Imran è nato in Bangladesh e ha 11 anni. Lavora in una fabbrica di Dhaka che fa utensili in metallo e guadagna meno di 5 dollari al giorno.
A giugno si è celebrata la Giornata mondiale contro il lavoro minorile, istituita nel 2002 dall’Organizzazione internazionale del lavoro per evidenziare la difficile situazione dei bambini sfruttati.
Secondo l’Unicef, il problema è ancora attuale e coinvolge, nei Paesi in via di sviluppo, oltre 150 milioni di bambini di età compresa tra i 5 e i 15 anni. La maggior parte di loro, circa 1 su 4, fa lavori rischiosi per lo sviluppo fisico (nelle miniere cambogiane o congolesi, nelle piantagioni di cacao in Costa d’Avorio oppure a contatto con sostanze nocive per la salute).

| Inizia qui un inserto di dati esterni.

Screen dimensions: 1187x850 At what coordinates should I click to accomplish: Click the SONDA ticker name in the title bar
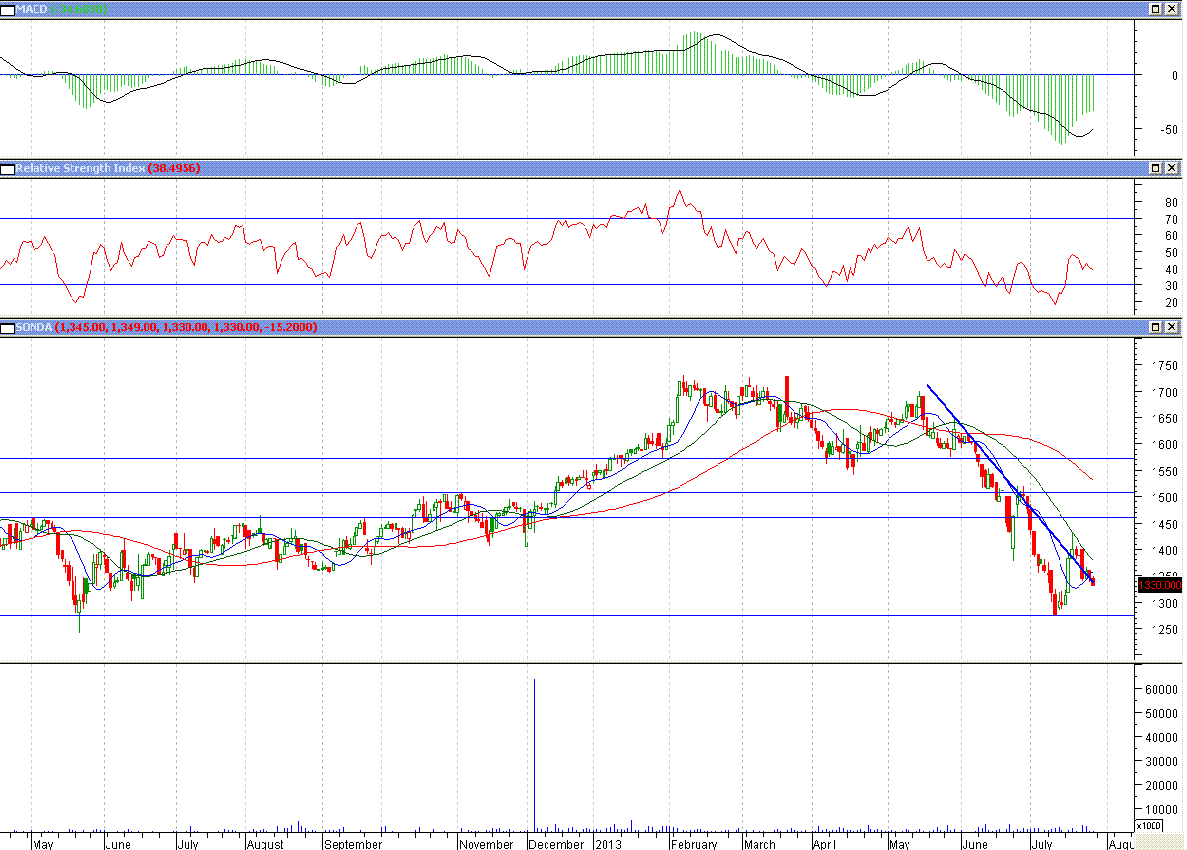35,327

Alcuni svolgono mansioni pericolose e lesive della dignità umana, come la prostituzione, la tratta, lo spaccio o l’arruolamento come bambino soldato. La maggioranza di loro, secondo Unicef, si trova in Africa sub-sahariana (il 25%), mentre in Asia meridionale il 12% di loro – circa 77mila bambini – svolge lavori potenzialmente pericolosi.Tra i Paesi sfruttatori vi sono Pakistan (l’88% dei bambini che non studiano, lavorano), il Bangladesh (48%), l’India (48%) e lo Sri Lanka (10%). Anche l’Italia non è esente dal problema: secondo Save the children sono 340mila i bambini costretti a lavorare, e 28mila di questi sono coinvolti in attività pericolose.